- _Task list_:
a. Translate this sentence from the biography of Florence Nambozo Wamala into Spanish: "In 2012 she graduated from Kyambogo University with a bachelor's degree of Arts in Education."
b. From the biography of Florence Nambozo Wamala, extract the passage between "She completed her advanced" and "through the 2021 Uganda general elections.", inclusive.
c. In the biography of Florence Nambozo Wamala, where did she teach from 2002 to 2011?

- _Excerpt_:
■ ■ ■ ■

Florence Nambozo Wamala  (born 14 February 1975)  is a Ugandan politician and member of the parliament. She was elected as a woman Member of Parliament to represent Sironko district in 2016 Uganda general elections  and was re-elected for the same post in the 2021 Uganda general elections.

Education 
She completed her primary level education in 1989 at Nkoyoyo Boarding Primary School, Matale, In 1992,Florence completed her Uganda Certificate of Education (UCE) for lower secondary education at Nabumali High School .

She completed her advanced secondary level known as Uganda Advanced Certification of Education (UACE) in 2008 at Makerere Day and Evening Adult School in Kampala. In 2012 she graduated from Kyambogo University with a bachelor's degree of Arts in Education.

Career 
She is Chairperson of  Sironko Development Network, a position she holds since 2014. She taught at Aga Khan Education Services in Uganda from 2002 to 2011 and became a member of parliament in 2016 general elections, a position she acquired again through the 2021 Uganda general elections.

■ ■ ■ ■

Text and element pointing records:
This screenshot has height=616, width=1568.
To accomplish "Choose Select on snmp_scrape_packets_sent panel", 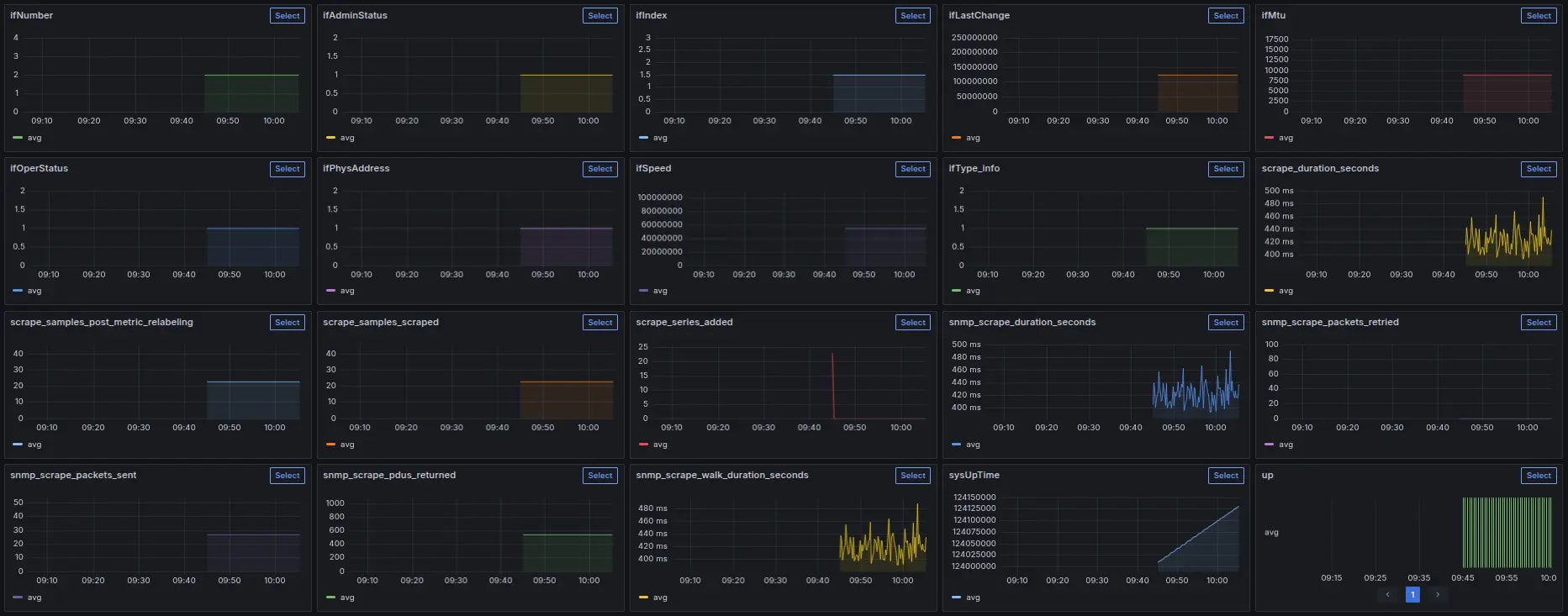I will coord(288,476).
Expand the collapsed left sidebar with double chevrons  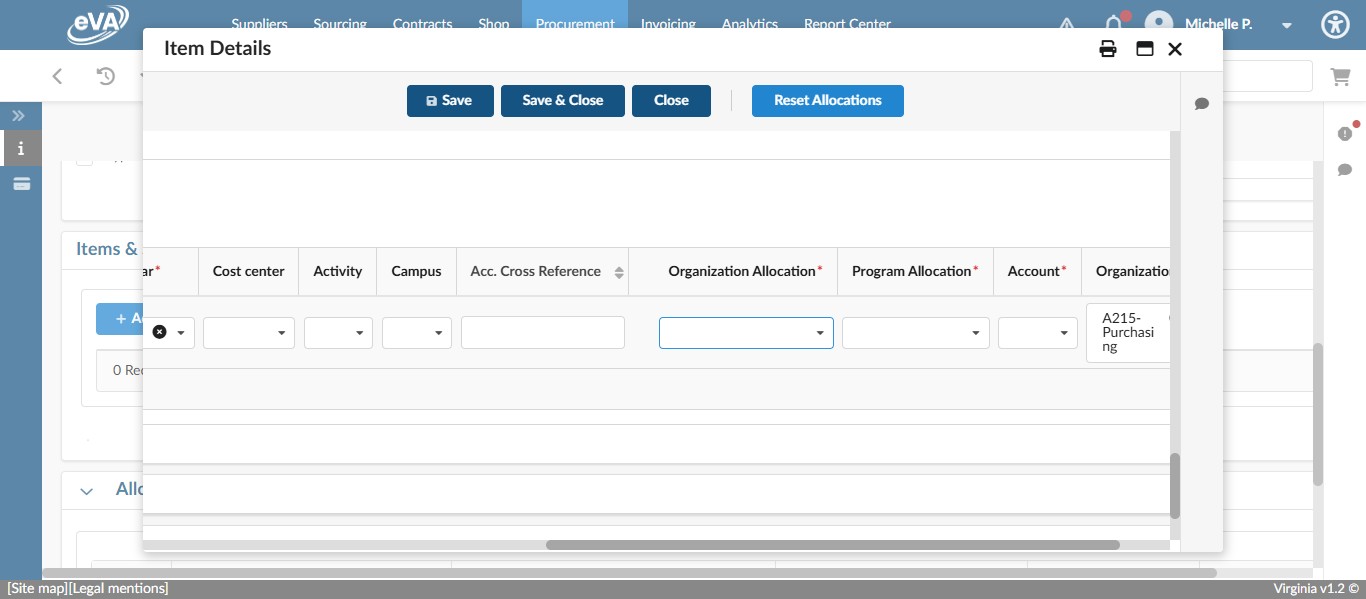[x=18, y=115]
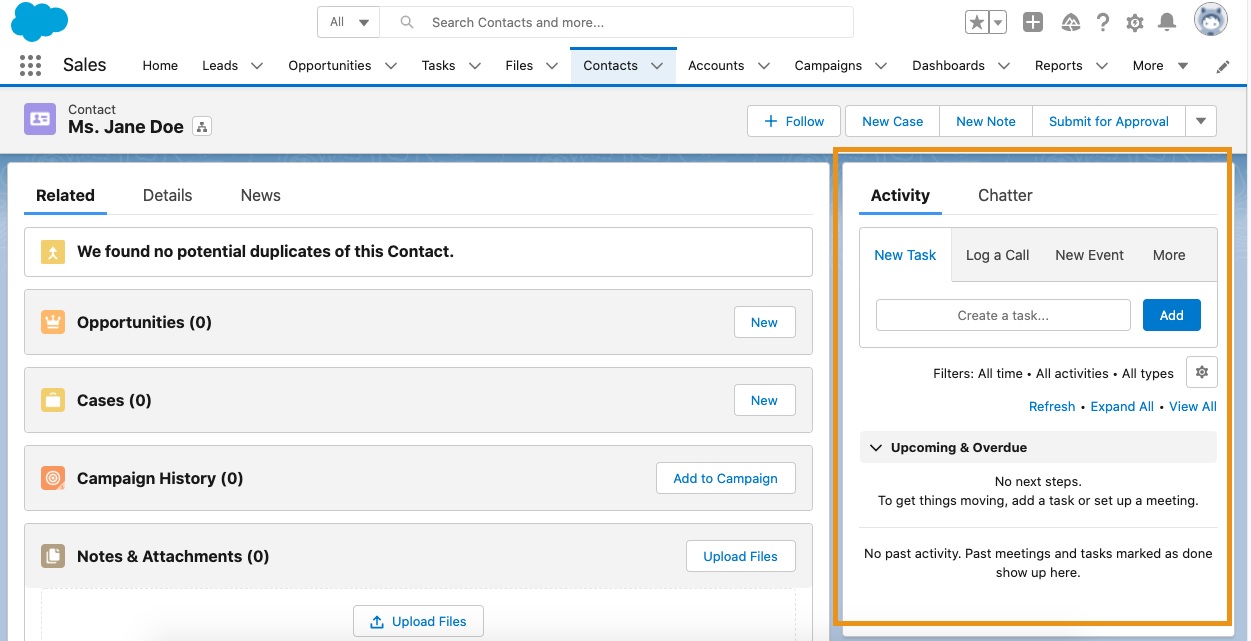Open the more actions dropdown beside Submit for Approval
Image resolution: width=1251 pixels, height=641 pixels.
pyautogui.click(x=1201, y=121)
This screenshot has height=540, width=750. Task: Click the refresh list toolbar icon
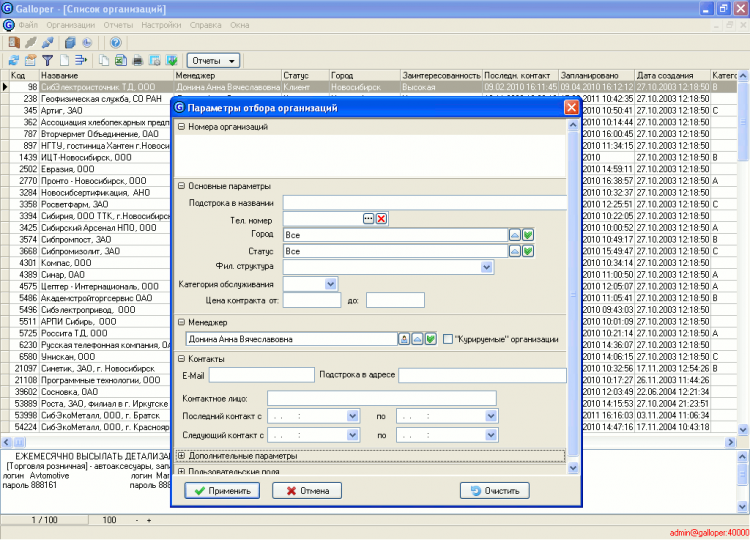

■ ■ ■ ■

- _Responses in order_:
a. En 2012 se graduó de la Universidad de Kyambogo con una licenciatura en Artes en Educación.

b.
She completed her advanced secondary level known as Uganda Advanced Certification of Education (UACE) in 2008 at Makerere Day and Evening Adult School in Kampala. In 2012 she graduated from Kyambogo University with a bachelor's degree of Arts in Education.

Career 
She is Chairperson of  Sironko Development Network, a position she holds since 2014. She taught at Aga Khan Education Services in Uganda from 2002 to 2011 and became a member of parliament in 2016 general elections, a position she acquired again through the 2021 Uganda general elections.

c. At Aga Khan Education Services in Uganda.